¹H-NMR (CDCl₃, δ) of Compound 31: 7.86 (1H, s), 7.57 (1H, d, J=8.1 Hz), 7.42 (1H, d, J=8.1 Hz), 7.21 (1H, q, J=1.2 Hz), 2.40 (3H, s), 2.28 (1H, d, J=1.2 Hz)

¹H-NMR (CDCl₃, δ) of Compound 32: 87.96 (1H, d, J=8.0 Hz), 7.48 (1H, s), 7.23 (2H, m), 2.46 (3H, s), 2.28 (1H, d, J=1.2 Hz)

Experimental Example 1

Effects of AMPK Activation on Relaxation of Penile Corpus Cavernosum Smooth Muscles

a) Preparation of Penile Corpus Cavernosum Section and Measurement of Relaxation Effects Thereof

A New Zealand white rabbit (2.5 to 3.0 kg) was anesthetized and the overall penis was then dissected from the rabbit. The penile corpus cavernosum smooth muscles were separated from the tunica albuginea in a low-temperature Tyrode's solution aerated with a 95% O₂-5% CO₂ gas mixture, while observing with a dissection microscope, to prepare a penis section. The penis section was fixed in an organ bath (10 cc) containing a Tyrode's solution. At this time, the one end of the penis section was fixed on the bottom of the organ bath, and a variation in isometric tension of the penile corpus cavernosum smooth muscles was then measured with a force displacement transducer at the other end thereof. After reaching an equilibrium state, the penile section was contracted by treatment of 10⁻⁴ M phenylephrine. The penile section was treated with gradually increased concentrations (10⁻⁹ to 10⁻⁴ M) of AMPK activators and comparative drugs, and the effects on relaxation of the penile corpus cavernosum were then observed.

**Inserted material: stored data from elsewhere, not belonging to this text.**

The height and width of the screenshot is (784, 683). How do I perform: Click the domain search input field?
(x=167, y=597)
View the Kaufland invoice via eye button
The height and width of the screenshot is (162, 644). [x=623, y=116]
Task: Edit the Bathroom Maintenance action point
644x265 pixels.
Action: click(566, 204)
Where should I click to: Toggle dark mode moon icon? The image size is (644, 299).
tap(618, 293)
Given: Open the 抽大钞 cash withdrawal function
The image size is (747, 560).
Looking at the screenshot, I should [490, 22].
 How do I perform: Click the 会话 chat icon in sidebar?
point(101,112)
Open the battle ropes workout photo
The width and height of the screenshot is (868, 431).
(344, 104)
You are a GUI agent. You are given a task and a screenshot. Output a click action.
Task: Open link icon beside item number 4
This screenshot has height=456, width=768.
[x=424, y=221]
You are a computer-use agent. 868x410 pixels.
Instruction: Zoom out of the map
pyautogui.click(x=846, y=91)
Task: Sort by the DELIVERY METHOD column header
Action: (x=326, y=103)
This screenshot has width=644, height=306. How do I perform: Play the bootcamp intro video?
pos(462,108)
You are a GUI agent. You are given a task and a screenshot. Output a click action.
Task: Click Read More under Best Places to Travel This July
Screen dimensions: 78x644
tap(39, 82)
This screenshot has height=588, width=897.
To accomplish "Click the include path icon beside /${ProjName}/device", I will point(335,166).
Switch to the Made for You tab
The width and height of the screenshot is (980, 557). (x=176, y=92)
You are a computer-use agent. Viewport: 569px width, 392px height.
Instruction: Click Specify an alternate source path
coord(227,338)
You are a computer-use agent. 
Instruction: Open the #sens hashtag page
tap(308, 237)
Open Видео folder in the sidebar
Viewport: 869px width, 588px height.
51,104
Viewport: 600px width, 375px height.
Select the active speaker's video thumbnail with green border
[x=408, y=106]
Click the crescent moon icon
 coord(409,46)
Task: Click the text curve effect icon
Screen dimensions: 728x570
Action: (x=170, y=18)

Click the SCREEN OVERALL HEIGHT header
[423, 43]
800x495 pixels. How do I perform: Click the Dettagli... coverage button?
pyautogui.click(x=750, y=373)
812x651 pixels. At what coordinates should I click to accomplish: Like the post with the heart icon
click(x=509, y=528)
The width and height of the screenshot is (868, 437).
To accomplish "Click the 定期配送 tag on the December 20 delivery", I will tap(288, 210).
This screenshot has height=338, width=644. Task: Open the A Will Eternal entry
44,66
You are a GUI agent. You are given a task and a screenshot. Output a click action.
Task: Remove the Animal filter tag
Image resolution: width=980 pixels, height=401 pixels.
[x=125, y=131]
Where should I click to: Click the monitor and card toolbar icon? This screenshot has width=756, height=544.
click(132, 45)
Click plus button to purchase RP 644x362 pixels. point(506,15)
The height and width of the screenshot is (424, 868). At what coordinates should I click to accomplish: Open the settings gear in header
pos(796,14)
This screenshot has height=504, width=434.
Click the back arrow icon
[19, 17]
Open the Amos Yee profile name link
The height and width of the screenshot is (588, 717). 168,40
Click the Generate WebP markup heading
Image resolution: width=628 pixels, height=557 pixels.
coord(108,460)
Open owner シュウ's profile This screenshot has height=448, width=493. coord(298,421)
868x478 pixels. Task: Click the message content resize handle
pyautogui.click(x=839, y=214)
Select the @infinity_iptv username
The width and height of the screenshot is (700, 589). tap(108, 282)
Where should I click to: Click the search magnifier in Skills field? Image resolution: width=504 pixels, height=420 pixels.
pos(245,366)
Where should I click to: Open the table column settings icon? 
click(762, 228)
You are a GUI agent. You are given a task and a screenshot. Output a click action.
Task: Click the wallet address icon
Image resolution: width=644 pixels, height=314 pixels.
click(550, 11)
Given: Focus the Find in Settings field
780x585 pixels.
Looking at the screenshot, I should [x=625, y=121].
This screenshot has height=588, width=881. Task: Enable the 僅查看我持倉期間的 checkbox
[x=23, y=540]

b) Results of Relaxation Effect Measurements

According to the drug used to treat the penile section, the experimental groups used herein were divided into six groups, i.e., i) a group with administration of SNP as a NO donor, ii) a group with administration of Zaprinast as an inhibitor against PDE-5, an enzyme that mediates hydrolysis of c-GMP, a group with administration of acetylcholine that acts on the nervous system, iv) a group with administration of metformin, one of conventional AMPK activators, v) a group with administration of AICAR (5-aminoimidazole-4-carboxamide-1-beta-D-ribofuranoside), and vi) a group with administration of the compound 1 according to the present invention. These groups were compared with one another, in view of relaxation (%) of the penile corpus cavernosum. Table 2 shows relaxation (%) of penile corpus cavernosum smooth muscles of the groups, to which the corresponding compound is administered with a constant concentration of 10⁻⁴ M. FIG. 2 shows relaxation (%) of the penile corpus cavernosum smooth muscles of the groups, to which the corresponding compound is administered with a gradually increased concentration 10⁻⁹ to 10⁻⁴ M).

TABLE 2
Administered Compound (conc. 10−4 M) Relaxation (%)
SNP                              53
Zaprinast                        36
Acetylcholine                    21
Metformin                        0.1
AICAR                            10
Example 1 (compound 1)           92

As apparent from the data shown in Table 2, in a case where the administration concentration is 10⁻⁴ M, the relaxation of the penile corpus cavernosum smooth muscles is in the order of metformin<AICAR<acetylcholine<zaprinast<SNP<the compound 1. From FIG. 2, it can be confirmed that in a concentration range of 10⁻⁹ to 10⁻⁷ M, all of the compounds except the compound 1 according to the present invention hardly exert relaxation effects, but the compound 1-administration group exhibits a very high relaxation (%) that corresponds to about double that of the SNP-administration group and exerts superior relaxation effects throughout the range of 10⁻⁹ to 10⁻⁴ M.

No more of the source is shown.